**Short task**
Could you copy the material word for word, from its first line through the line containing "click(x=231, y=89)", and leave the pictures out?
============
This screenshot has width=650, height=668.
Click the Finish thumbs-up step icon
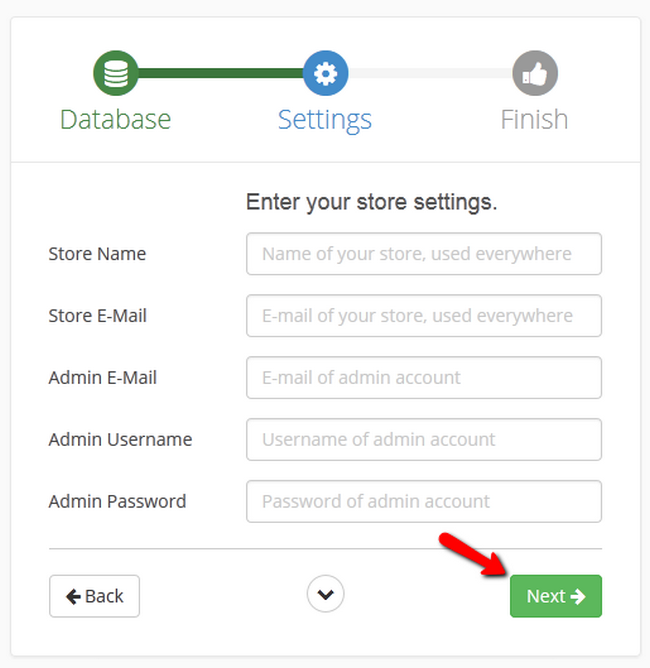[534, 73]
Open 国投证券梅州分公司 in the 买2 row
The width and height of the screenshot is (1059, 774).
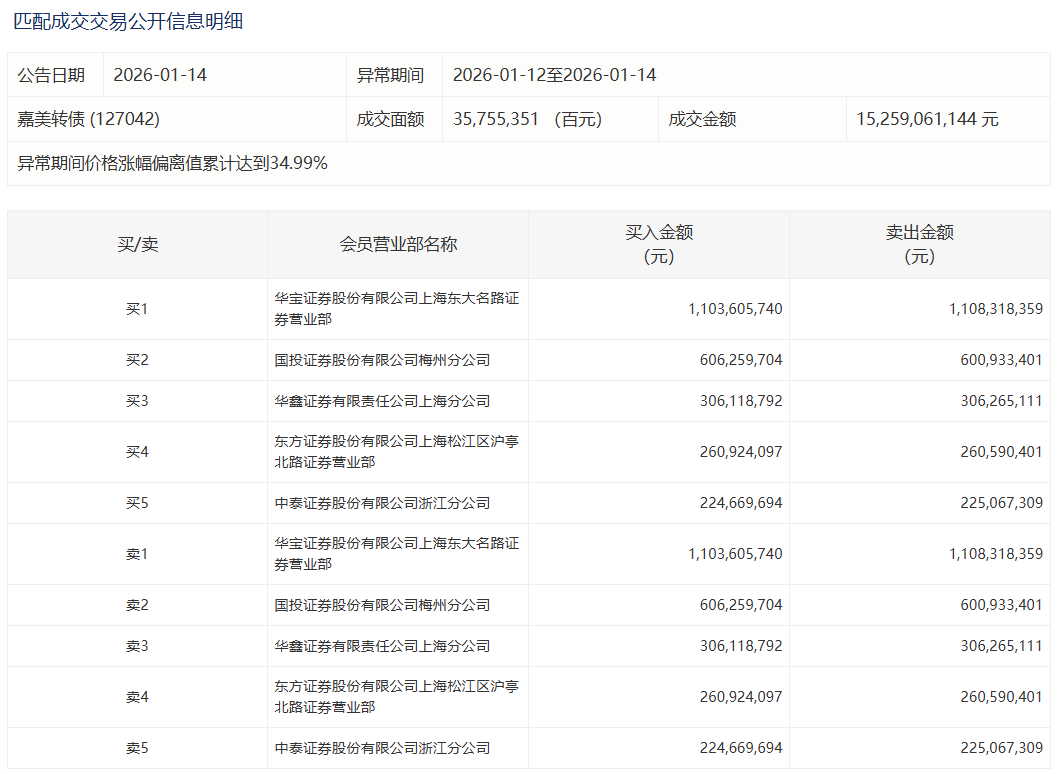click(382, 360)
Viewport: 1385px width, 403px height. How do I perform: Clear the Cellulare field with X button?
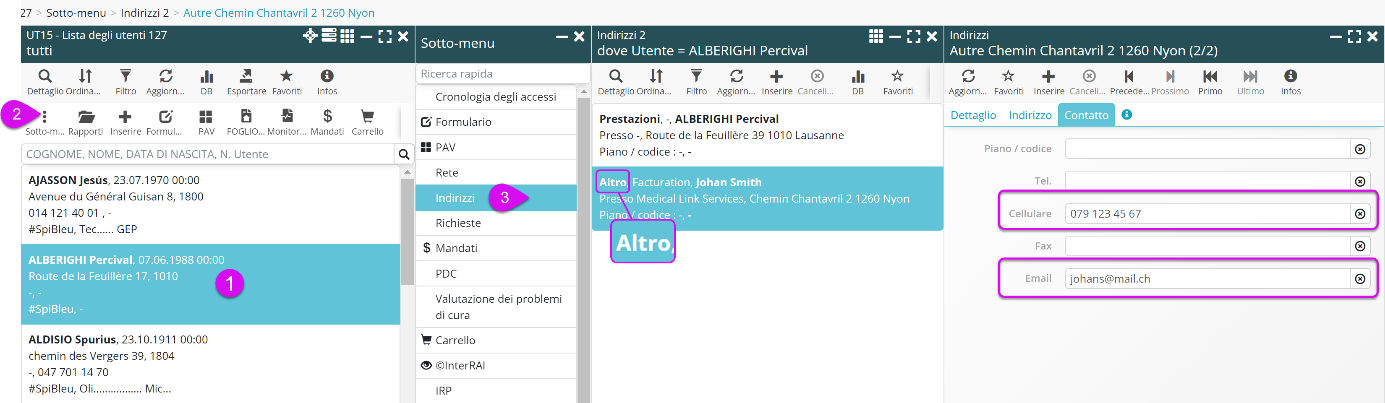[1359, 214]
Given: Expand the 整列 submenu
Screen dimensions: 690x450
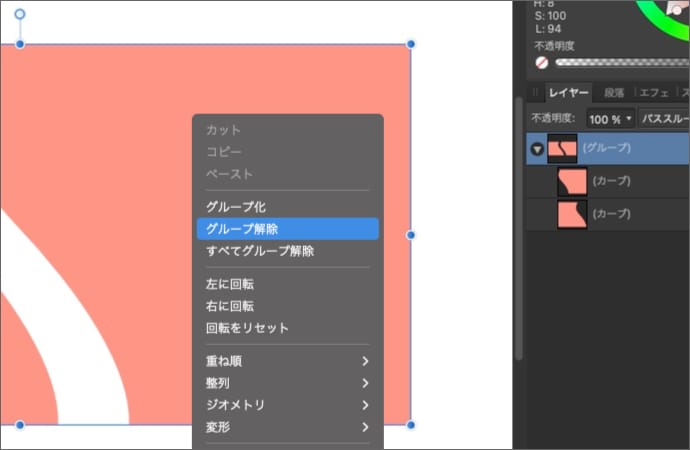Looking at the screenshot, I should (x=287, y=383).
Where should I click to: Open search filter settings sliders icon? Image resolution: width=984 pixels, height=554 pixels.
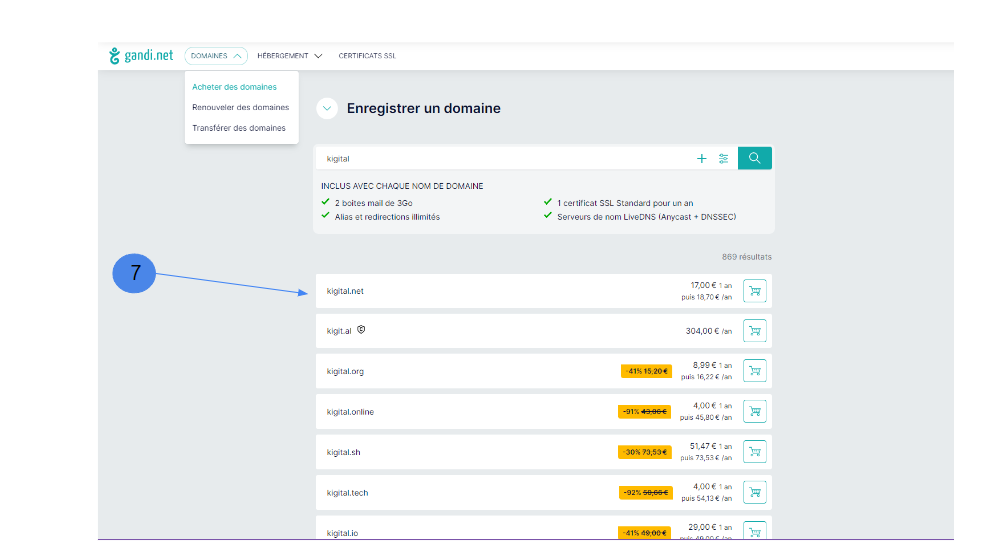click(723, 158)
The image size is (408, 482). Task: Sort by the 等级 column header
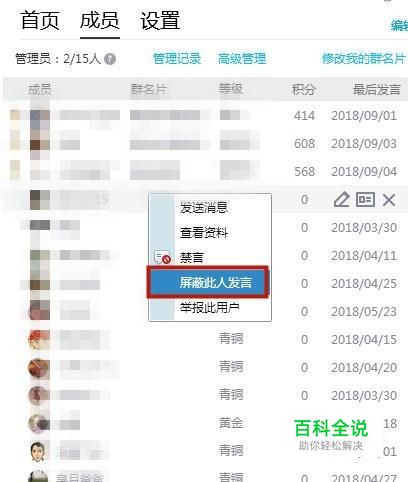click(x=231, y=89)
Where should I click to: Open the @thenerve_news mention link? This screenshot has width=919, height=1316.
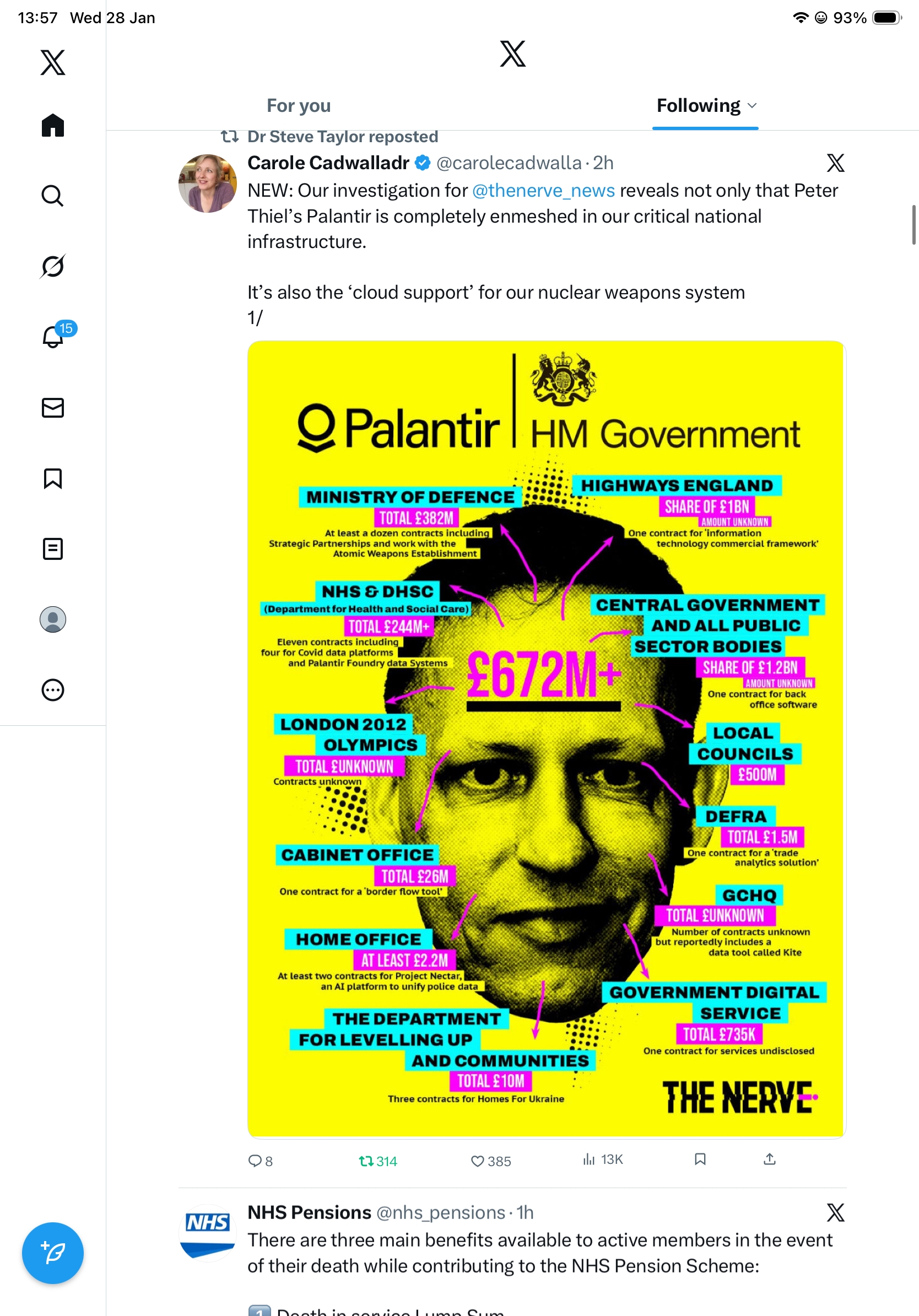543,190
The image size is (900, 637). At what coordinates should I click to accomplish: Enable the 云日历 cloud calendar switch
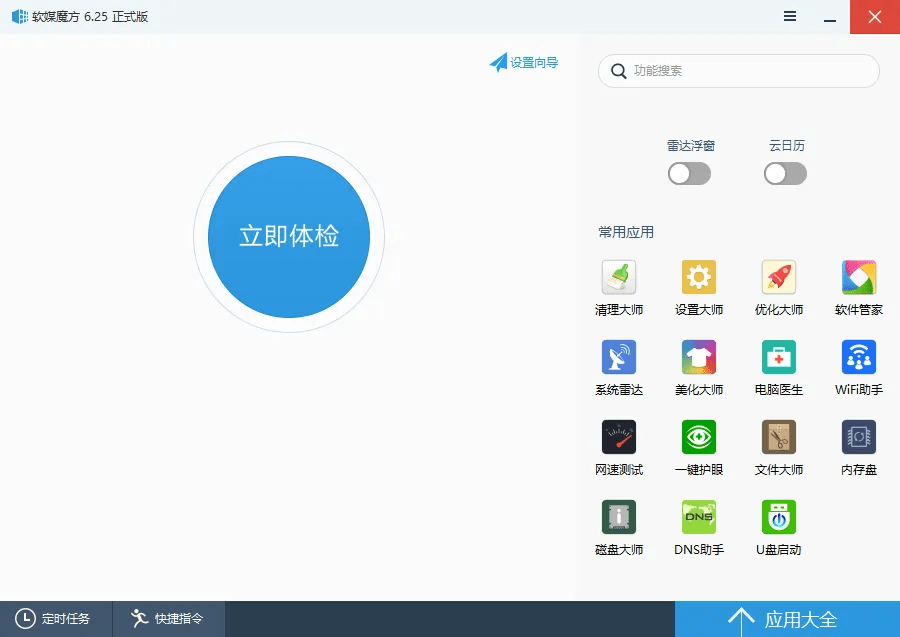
============
**Correct answer**
This screenshot has width=650, height=668.
Click the Finish thumbs-up step icon
[534, 73]
Open 国投证券梅州分公司 in the 买2 row
The width and height of the screenshot is (1059, 774).
click(382, 360)
Viewport: 1385px width, 403px height. How do I perform: Clear the Cellulare field with X button?
[1359, 214]
Given: Expand the 整列 submenu
Screen dimensions: 690x450
Looking at the screenshot, I should (x=287, y=383).
Where should I click to: Open search filter settings sliders icon? Image resolution: width=984 pixels, height=554 pixels.
click(723, 158)
The image size is (408, 482). Task: Sort by the 等级 column header
click(x=231, y=89)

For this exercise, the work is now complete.